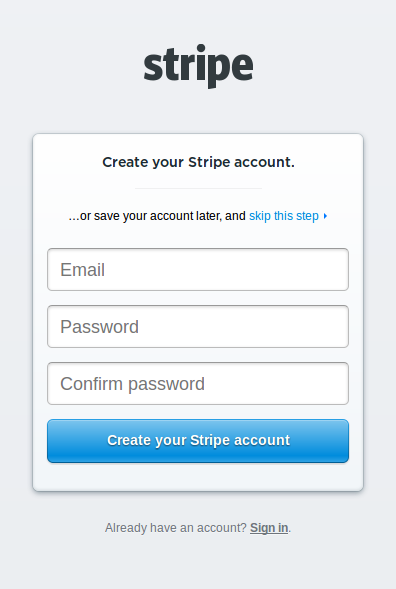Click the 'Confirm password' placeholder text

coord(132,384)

* * *

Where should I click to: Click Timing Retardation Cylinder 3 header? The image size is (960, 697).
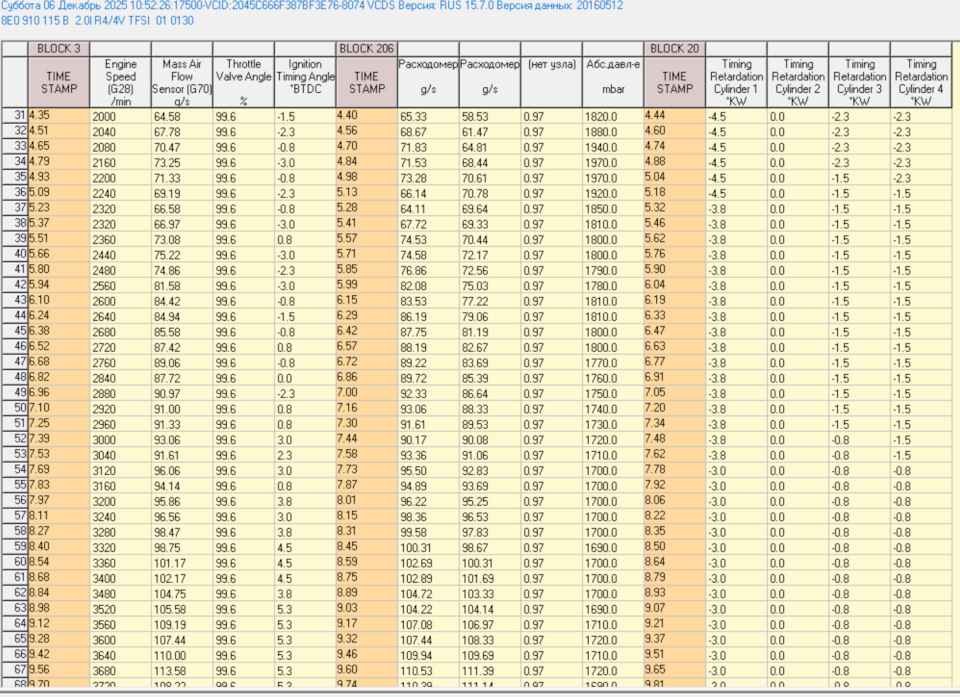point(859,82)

...

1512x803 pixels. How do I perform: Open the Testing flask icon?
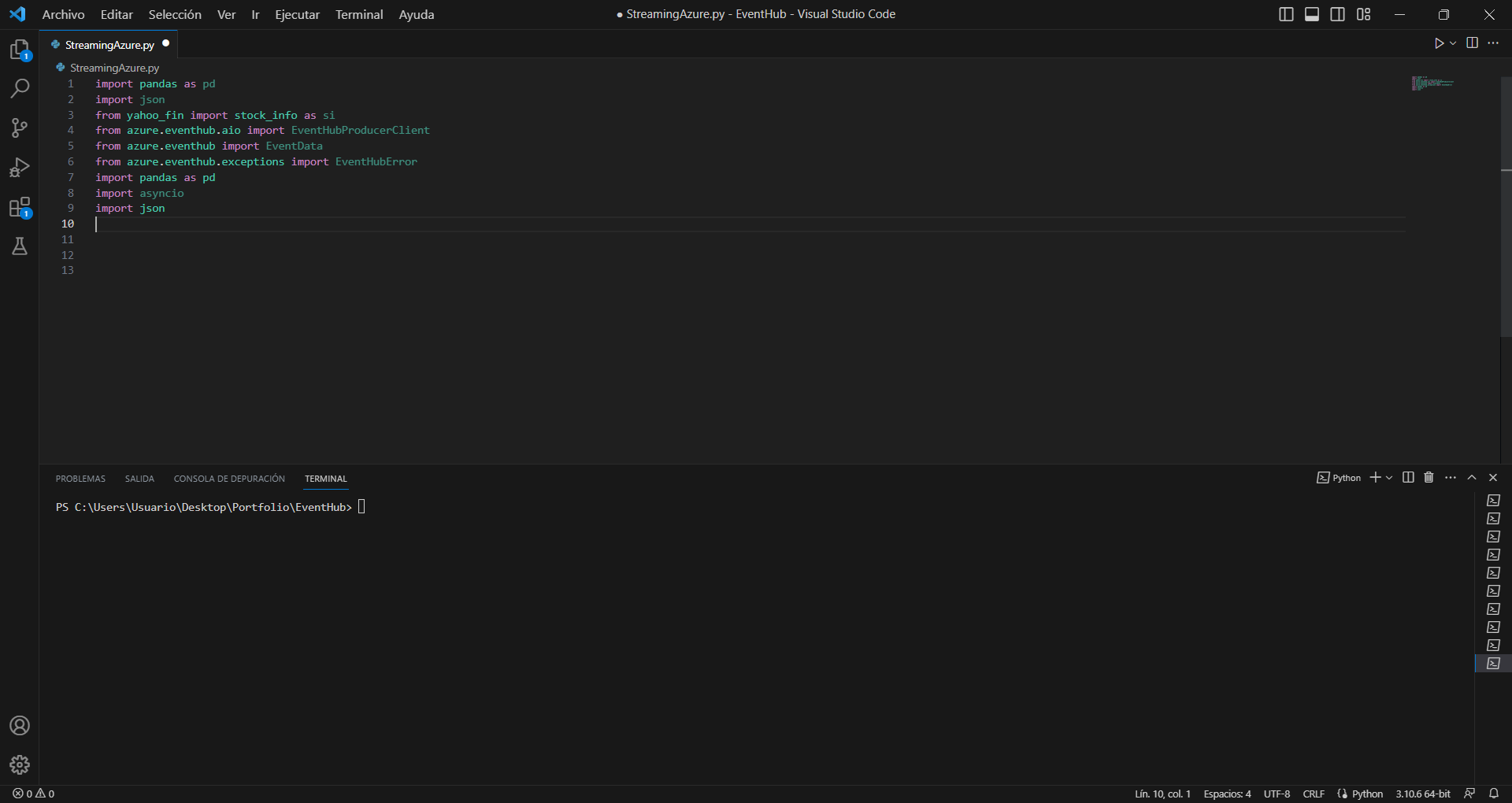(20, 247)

## AIM OF THE EXERCISE
Rewrite the material from the line with "Where should I" up to and including the line with "point(859,82)", putting "Cylinder 4" in place of "Cylinder 3" and keeping everything else the same. Give only those lines, and omit the pictures.

## WRITTEN SOLUTION
Where should I click to: Click Timing Retardation Cylinder 4 header? The image size is (960, 697).
point(859,82)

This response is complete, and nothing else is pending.